--- Saved entries ---
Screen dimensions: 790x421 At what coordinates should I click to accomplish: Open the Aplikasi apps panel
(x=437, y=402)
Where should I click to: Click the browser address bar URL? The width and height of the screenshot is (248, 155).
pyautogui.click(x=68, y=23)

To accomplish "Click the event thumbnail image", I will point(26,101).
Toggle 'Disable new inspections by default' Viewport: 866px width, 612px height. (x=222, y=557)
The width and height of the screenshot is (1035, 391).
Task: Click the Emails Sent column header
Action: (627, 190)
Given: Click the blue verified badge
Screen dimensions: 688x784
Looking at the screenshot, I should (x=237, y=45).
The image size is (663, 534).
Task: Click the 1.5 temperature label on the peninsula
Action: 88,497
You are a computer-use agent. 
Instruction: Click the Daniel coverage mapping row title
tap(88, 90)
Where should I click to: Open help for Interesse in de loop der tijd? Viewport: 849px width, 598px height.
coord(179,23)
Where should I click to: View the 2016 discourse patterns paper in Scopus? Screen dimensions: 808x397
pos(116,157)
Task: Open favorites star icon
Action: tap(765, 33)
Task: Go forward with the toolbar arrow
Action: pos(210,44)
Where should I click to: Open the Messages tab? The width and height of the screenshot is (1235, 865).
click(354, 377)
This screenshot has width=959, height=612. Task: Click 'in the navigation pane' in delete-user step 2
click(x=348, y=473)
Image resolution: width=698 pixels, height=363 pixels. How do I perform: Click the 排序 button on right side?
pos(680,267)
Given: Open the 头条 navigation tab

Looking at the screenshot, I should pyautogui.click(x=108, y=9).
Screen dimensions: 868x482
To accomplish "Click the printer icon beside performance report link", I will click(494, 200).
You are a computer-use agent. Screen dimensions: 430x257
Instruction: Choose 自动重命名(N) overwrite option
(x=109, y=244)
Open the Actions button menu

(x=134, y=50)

--- Work to complete ---
Which lines in the records contain the word "computer"? Copy each one.

--- Written solution ---
You are a computer-use agent. 
You are a computer-use agent. Screen dimensions: 430x257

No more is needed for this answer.